Using Heat as a Tracer to Estimate Deep Saline Groundwater Inputs to the Rio Grande in the Mesilla Basin, New Mexico, USA
Tuesday, February 27, 2018: 3:00 p.m.
Jeff Pepin
,
New Mexico Water Science Center, U.S. Geological Survey, Albuquerque, NM
Andrew Robertson
,
New Mexico Water Science Center, U.S. Geological Survey, Albuquerque, NM
Christina Ferguson
,
New Mexico Water Science Center, U.S. Geological Survey, Albuquerque, NM
Erick Burns
,
Oregon Water Science Center, U.S. Geological Survey, Portland, OR
Profiles of temperature with depth below ground surface are used to locate groundwater upflow zones and to estimate associated salinity fluxes from deep (greater than 1 km) parts of the Mesilla Basin regional aquifer to the Rio Grande. The Mesilla Basin in southern New Mexico, western Texas, and northern Chihuahua, Mexico, where it is known as the Conejos-Médanos Basin, was designated by the United States as a priority transboundary aquifer in part because of the presence of the Rio Grande within the basin. Declining water levels, deteriorating water quality, and increasing use of water resources on both sides of the international border raise concerns about the sustainability of regional water supplies. The Rio Grande wintertime chloride concentration more than doubles (120 ppm to 280 ppm) as the river flows through 70 miles of the Mesilla Basin. Previous researchers attributed this reduction in water quality to the upwelling of deep sedimentary brines and geothermal waters within the basin. However, the spatial distribution of these upflow zones and their groundwater flow rates are poorly understood. Temperature profiles from 373 existing boreholes within the basin are affected by the advection of heat, resulting in characteristic thermal signatures at upflow zones. At least three distinct upflow zones near regional faults have been identified. The Bredehoeft and Papadopulos (1965) one-dimensional heat-transport analytical solution is applied to upflow-zone profiles to estimate their corresponding vertical groundwater flow rates. Temperature, heat flow, and salinity maps are constructed to approximate the areal extents of identified upflow zones. These areal estimates are then combined with the vertical groundwater flow calculations and salinity data to quantify volumetric salinity fluxes to the shallow aquifer system and Rio Grande. The results of this study will inform understanding of the impact of deep saline groundwater on regional water supplies for the Mesilla Basin.
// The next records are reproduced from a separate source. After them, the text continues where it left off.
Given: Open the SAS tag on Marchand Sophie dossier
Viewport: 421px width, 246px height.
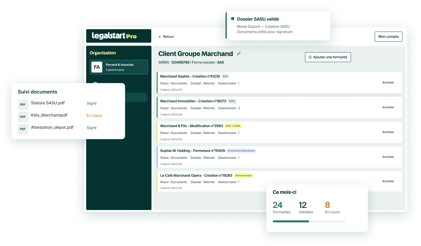Looking at the screenshot, I should (225, 76).
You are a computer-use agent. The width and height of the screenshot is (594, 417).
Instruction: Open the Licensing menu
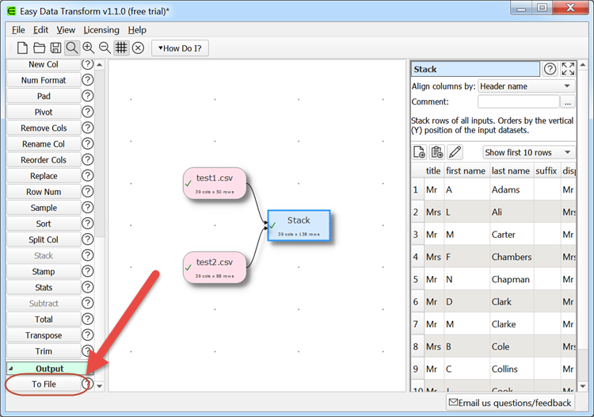pos(101,30)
Jeff Pepin, New Mexico Water Science Center, U.S. Geological Survey, Albuquerque, NM
Jeff is a hydrology Ph.D. Candidate at New Mexico Tech and student intern at the USGS New Mexico Water Science Center. He specializes in geothermal systems, electromagnetic geophysics (MT, AMT, and TEM), and applied geostatistics.
Andrew Robertson, New Mexico Water Science Center, U.S. Geological Survey, Albuquerque, NM
Andrew Robertson is a hydrologist and a unit chief for the hydrogeology and geochemistry program area at the New Mexico Water Science Center. Andrew received a M.S. degree in Water Resources from the University of New Mexico. Since joining the USGS in in 2008, Andrew's work has been focused on using geochemical and isotopic tracers to answer questions relating to groundwater hydrology and contaminant fate and transport.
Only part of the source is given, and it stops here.